Degree in the bag, BlackBerry stuffed with useful phone numbers and email addresses, Tina had set to work finding herself a job. Every TV station in the state had received a copy of her résumé and a DVD showreel of to-camera pieces she’d taped while at SUNY, with a follow-up call coming less than a day later, and a further follow-up call the day after that. But the news departments at the big networks just weren’t hiring. It was bounce after bounce after bounce.
Sorry. It’s the economy. Advertising revenues are in the dumper. We’re not taking on any new staff. In fact, we’re laying off. Try again in a year’s time, maybe
. Same from the locals. Even the top-of-the-dial cable channels.
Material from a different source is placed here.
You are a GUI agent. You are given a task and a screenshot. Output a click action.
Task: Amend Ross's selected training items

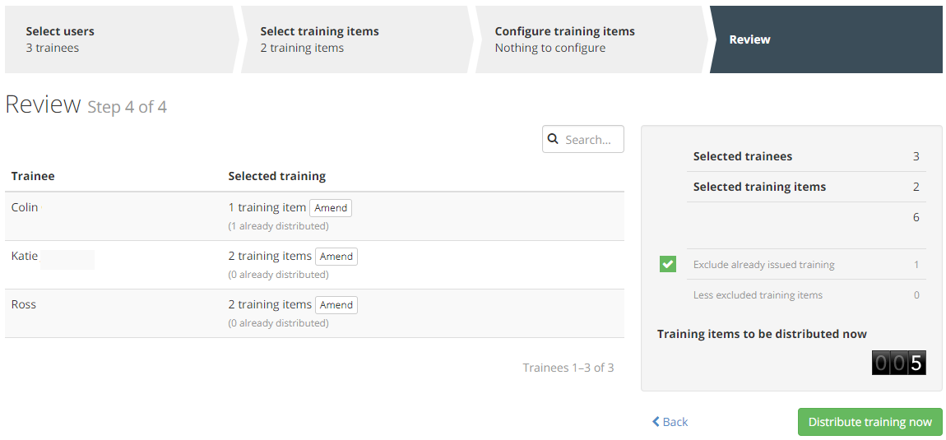pyautogui.click(x=336, y=305)
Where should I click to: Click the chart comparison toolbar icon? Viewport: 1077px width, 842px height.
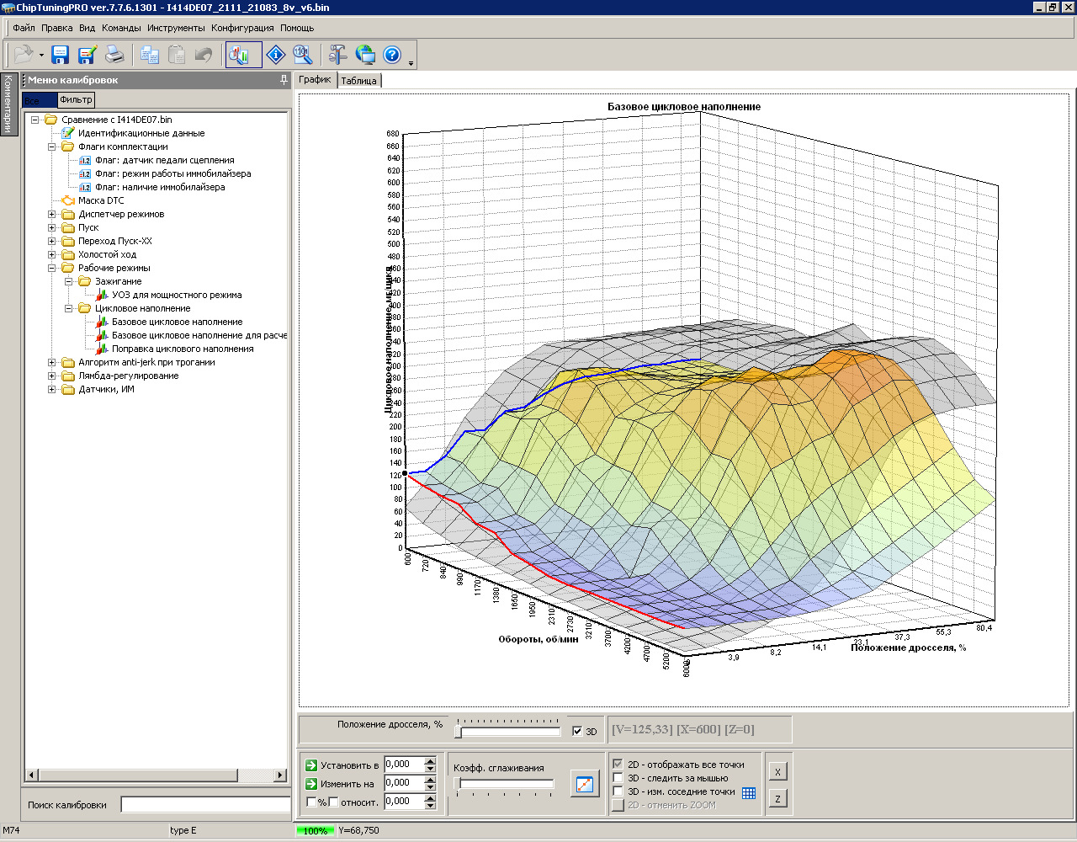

At this point Tina had begun to take it personally. It must be her. Something about her. She was overeager, or not compliant enough, too confrontational, too forceful. Or could it be that her thin dark hair and slightly pinched Italianate looks—thanks for those, Grandma DiBonnaventura—didn’t conform to onscreen bimbo standards?
So she’d lowered her sights and tried radio, but it was a similar story there. She’d offered to intern for free, fetch the coffee, anything. No dice. She’d even approached NPR, for fuck’s sake. That was how desperate she was. Still no dice.
Well, screw that. It was the internet age. The old order changeth. You didn’t have to claw your way up through the ranks any more. You could leapfrog the entire queue just by getting yourself out there in cyberspace and becoming a big noise among the geeks and trolls. The road up the mountain was long and winding, but online there lay a shortcut, like a ski lift to success.
So she’d invested in some new equipment: a hi-def camcorder with a 240-gigabyte drive, some editing suite software for her PC. To pay for this she had come to an arrangement with the landlord of her fourth-floor walkup in Astoria, with its scenic view of the jetliners landing and taking off at LaGuardia. Once a week Mr Constantinopoulos was entitled to visit her in her apartment and watch her undress and take a shower. In return, that week’s rent was forfeit. “Throw in a pair of panties from your laundry hamper, maybe a jogging bra as well,” Mr Constantinopoulos had said, “and you got yourself a deal.”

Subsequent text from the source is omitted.